There’s other quota discussion in the references it linked.

I’m not sure which quota you’re talking about. If you mean TotalQuotaSpace or FreeQuotaSpace, per report that an IQuotaEnabledBackend makes, that’s not constantly read, but if it’s there’s it’s taken as accurate (even if it’s not, or not as one might want). If you mean read once, then update per uploads, chances of exceeding quota may be reduced compared to the currently infrequently measured quota.

https://github.com/duplicati/duplicati/blob/master/Duplicati/Library/Main/Operation/FilelistProcessor.cs

I’m not sure what this means. Its one process has lots of threads that sometimes have to synchronize.

Although there are issues that an SSH (SFTP) backend hangs when full (and also doesn’t do quota), typical backends are supposed to just fail the backup cleanly, and state will be recorded in database. Correct the space problem, backup again, and it ideally should just backup what it couldn’t do before.

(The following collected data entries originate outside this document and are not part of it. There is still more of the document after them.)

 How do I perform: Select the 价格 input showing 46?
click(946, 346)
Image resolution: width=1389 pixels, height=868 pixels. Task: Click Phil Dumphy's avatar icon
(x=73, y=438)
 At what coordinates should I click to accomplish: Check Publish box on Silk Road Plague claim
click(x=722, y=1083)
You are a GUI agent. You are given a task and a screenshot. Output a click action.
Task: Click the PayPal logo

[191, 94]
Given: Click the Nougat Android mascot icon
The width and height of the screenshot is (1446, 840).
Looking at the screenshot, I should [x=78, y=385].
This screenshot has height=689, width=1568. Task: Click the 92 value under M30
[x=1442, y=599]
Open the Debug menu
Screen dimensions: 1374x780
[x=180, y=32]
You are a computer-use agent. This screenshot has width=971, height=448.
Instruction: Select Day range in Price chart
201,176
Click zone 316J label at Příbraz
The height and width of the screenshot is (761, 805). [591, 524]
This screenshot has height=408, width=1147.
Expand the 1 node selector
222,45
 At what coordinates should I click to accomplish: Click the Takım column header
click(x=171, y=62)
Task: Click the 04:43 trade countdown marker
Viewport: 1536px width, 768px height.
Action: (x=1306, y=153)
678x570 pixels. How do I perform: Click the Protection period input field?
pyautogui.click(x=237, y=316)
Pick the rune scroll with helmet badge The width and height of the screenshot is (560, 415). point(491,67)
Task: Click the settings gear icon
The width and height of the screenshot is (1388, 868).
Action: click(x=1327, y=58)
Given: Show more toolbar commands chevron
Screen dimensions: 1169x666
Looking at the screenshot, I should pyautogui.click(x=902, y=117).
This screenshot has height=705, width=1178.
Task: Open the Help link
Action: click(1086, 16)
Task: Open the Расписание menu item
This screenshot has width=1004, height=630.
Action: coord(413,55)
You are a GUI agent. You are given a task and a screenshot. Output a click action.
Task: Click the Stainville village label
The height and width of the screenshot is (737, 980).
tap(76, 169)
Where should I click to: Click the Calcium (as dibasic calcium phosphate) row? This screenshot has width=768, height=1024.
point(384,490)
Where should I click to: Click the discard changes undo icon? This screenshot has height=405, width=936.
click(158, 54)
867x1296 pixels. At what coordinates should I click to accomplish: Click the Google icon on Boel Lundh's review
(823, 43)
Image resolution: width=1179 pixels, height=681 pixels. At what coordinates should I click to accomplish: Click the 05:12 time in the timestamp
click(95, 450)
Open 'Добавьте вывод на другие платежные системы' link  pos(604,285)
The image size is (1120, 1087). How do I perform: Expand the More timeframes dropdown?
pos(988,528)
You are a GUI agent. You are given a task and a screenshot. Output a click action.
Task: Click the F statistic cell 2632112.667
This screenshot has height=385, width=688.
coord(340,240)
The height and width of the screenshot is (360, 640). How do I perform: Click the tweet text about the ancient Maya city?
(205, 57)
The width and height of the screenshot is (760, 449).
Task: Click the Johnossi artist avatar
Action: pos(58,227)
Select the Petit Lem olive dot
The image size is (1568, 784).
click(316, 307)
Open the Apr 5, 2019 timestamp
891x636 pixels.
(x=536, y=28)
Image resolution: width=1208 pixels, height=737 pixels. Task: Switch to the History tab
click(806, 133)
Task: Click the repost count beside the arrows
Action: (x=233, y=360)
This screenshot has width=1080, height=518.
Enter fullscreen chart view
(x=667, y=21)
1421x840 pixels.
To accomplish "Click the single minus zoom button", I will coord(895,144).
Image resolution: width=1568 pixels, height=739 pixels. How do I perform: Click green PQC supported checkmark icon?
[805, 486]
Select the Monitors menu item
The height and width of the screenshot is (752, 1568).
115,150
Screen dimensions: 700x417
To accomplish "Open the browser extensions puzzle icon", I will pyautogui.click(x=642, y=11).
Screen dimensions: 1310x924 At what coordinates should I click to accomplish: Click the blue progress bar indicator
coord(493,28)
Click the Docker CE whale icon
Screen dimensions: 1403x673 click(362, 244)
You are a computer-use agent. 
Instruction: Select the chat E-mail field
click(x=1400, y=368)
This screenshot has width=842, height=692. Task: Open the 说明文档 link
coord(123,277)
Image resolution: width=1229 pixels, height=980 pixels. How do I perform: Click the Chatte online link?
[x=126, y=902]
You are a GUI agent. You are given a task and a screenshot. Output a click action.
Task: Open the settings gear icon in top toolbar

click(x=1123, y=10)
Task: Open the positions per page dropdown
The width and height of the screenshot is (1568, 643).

Kanellaman · January 8, 2024, 1:56pm

Sorry for not clarifying.
I want to dynamically get the size remaining of my remote server (I will do it manually by having a file that writes the disk size left of the server----Duplicati will read this file to get this size).
–quota-size is static

I am thinking an implementation which I will add a new variable -not sure where yet as I am brainstorming.

....
while(1){
  file_to_be_uploaded = get_file_from_ready_to_upload_queue)
  if(size_left is not defined)
    size_left = get_KB_left_from_server()
  If (size(file_to_be_uploaded) > size_left)
     Dont upload the file and stop the backup
  else
    Push the file to the upload queue
}
......

I thought a process represents one thread(Only one instance runs the code block that takes the files ready to be uploaded and inserts them to the queue). That is my understanding of the explanation below.

My thought was to add the psuedocode I provided before to the phase A `process` caps the number of active uploads, given that only one process-thread does this job to avoid race condition.
Are there any misconceptions to my interprentation?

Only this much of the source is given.